Direction:
Print the passage of the college basketball rankings column below that lies between "Tidbits from the" and "game winning streak.", inclusive, word for word.

Text excerpt:
________________

Very elaborate, I know. But, it is pretty remarkable the balance in the leagues. Of these seven conferences, there are a total of 40 teams who can still say they are capable and have a legit shot at winning their conference. What does this all mean? A great week of basketball during the conference tournaments, followed by more weeks of deliciousness during the NCAA Tournament. Enjoy.

The Other 26 Rankings

Tidbits from the Rankings

  • The same 20 teams as last week remain in the rankings. There were not many losses for the teams ranked in the bottom half of the rankings this past week. Gonzaga dropped a game to Memphis, and Cleveland State—ranked 13th at the time—lost both of their games to move all the way down to #20.
  • To that end, I was hoping I could find a way to sneak Princeton and Southern Mississippi into the rankings, but was unable to do so as there were 20 other teams worthy of the ranking.
  • The top two teams—BYU and San Diego State—remained constant for the second straight week.
  • George Mason moved the most as they climbed nine spots. Winners of both their games this week including a 17 point drubbing of Old Dominion have made the Patriots 20-5 as they are on a 10 game winning streak.
  • Breakdown: 4 (A10), 3 (CAA), 3 (MWC), 2 (CUSA), 2 (MVC), 2 (WCC), 1 (Horizon), 1 (Ivy), 1 (WAC), 1 (A-Sun)

What team impressed the most?

Okay Coastal Carolina, your winning streak is too long and your dominance in the Big South for the past two years is so impressive that I can no longer keep ignoring you. Before reeling off how impressive CCU has been this year, it must be known that their strength of schedule ranks below 250, four of their wins have come against sub Division 1 teams, and their best victory on the year is against East Carolina. Cliff Ellis’ squad has not exactly challenged themselves either as they have only played two games against the top 100 RPI. Their 23-2 record is great, but it must be put into perspective.

With all that being said, Coastal Carolina is a team that simply knows how to win. Over the past two seasons, they have compiled a record of 51-9. A coach can teach his players many things, but it is the intangibles that cannot be taught. As cliché as that sounds, it is the absolute truth. Knowing how to win games down the stretch is of the upmost importance, and Cliff Ellis is arguably the best game coach in the Big South. He exudes such confidence in his players that breeds a winning mentality. It also doesn’t hurt that CCU has the Big South’s leading scorer in Desmond Holloway leading the way.

The Big South is without question a two team race this season. The third place team has a record of 7-6, and the two up front—Coastal Carolina and Liberty—are a combined 26-2. Both of Liberty’s losses this season have come at the hands of CCU. I can promise you this though, if CCU and Liberty do meet in the Big South Championship it will be an absolute dogfight. Liberty lost the first game by three points and the second by six. Plus, it is always hard to defeat a team three times in one season.

Clip of the Week

It is a not your standard short clip, but the seven minute video of San Diego State head coach Steve Fisher being interviewed by Jim Rome on his show “Rome is Burning” is well worth the watch:

Quote of the Week

Princeton head coach Sydney Johnson, who is also an alum of the school—class of 1997—exclaimed to Brendan Prunty of The Star-Ledger: “It’s a special moment. Since I’ve been here, all I’ve wanted for these guys is to have the time and experience that I had. And we’re getting closer.”

________________

Dataset content:

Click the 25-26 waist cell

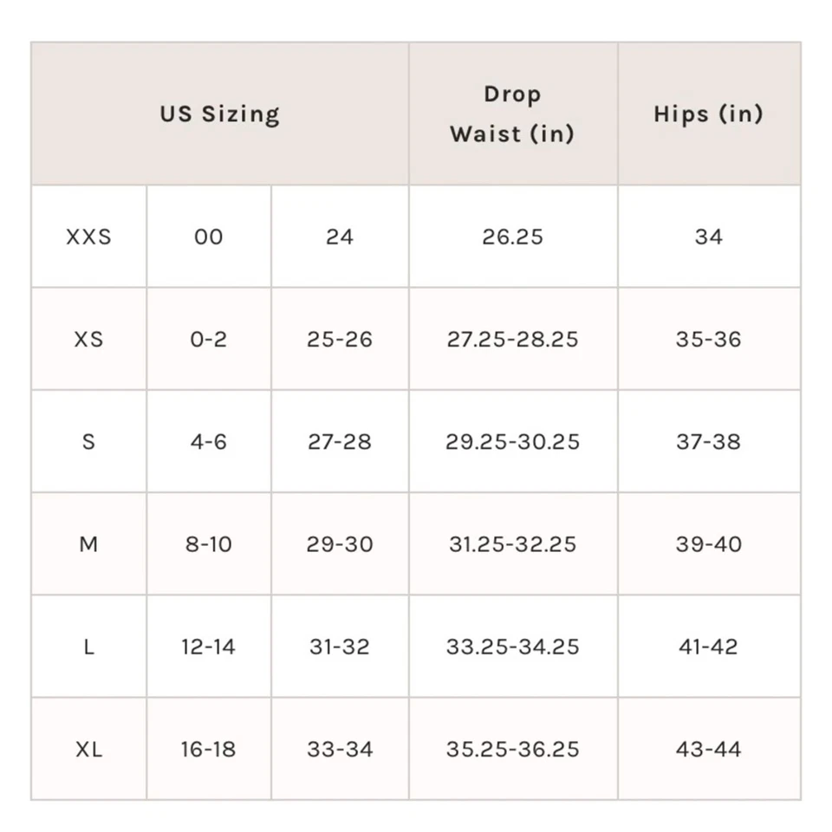click(x=340, y=339)
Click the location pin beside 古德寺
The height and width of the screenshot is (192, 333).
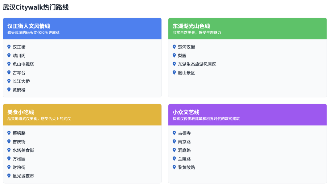[x=174, y=133]
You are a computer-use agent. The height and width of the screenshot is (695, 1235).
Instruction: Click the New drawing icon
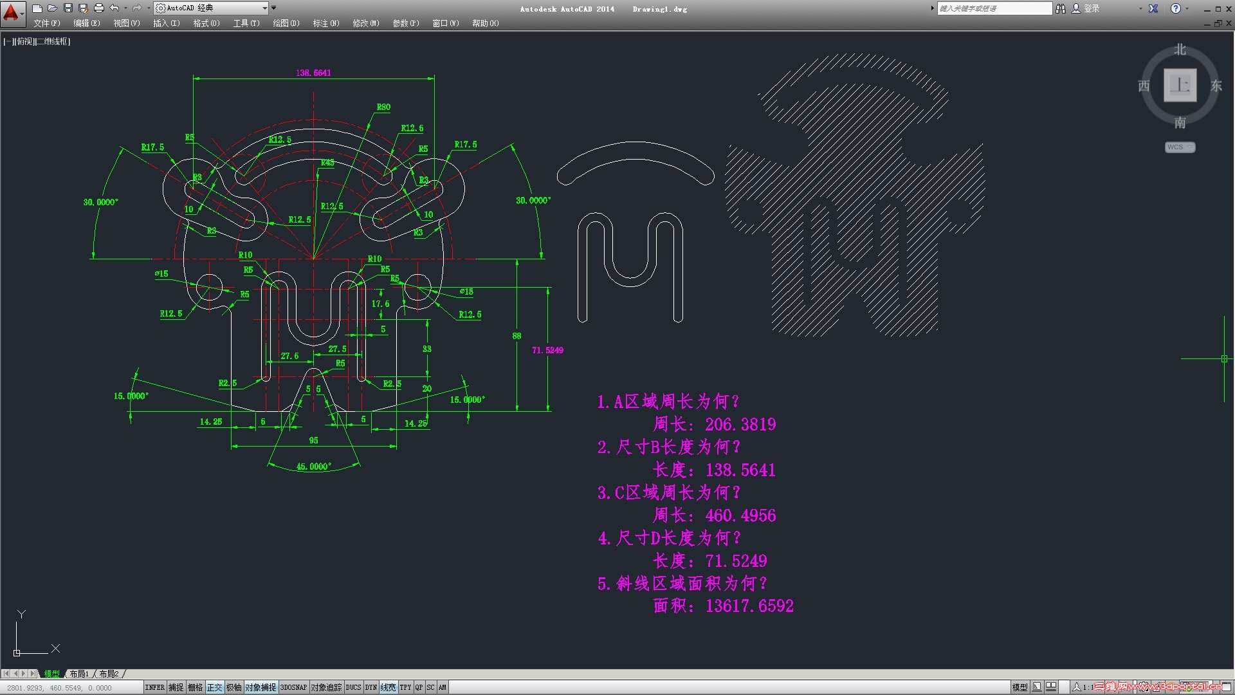click(37, 8)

________________

Full solution:
Tidbits from the Rankings

  • The same 20 teams as last week remain in the rankings. There were not many losses for the teams ranked in the bottom half of the rankings this past week. Gonzaga dropped a game to Memphis, and Cleveland State—ranked 13th at the time—lost both of their games to move all the way down to #20.
  • To that end, I was hoping I could find a way to sneak Princeton and Southern Mississippi into the rankings, but was unable to do so as there were 20 other teams worthy of the ranking.
  • The top two teams—BYU and San Diego State—remained constant for the second straight week.
  • George Mason moved the most as they climbed nine spots. Winners of both their games this week including a 17 point drubbing of Old Dominion have made the Patriots 20-5 as they are on a 10 game winning streak.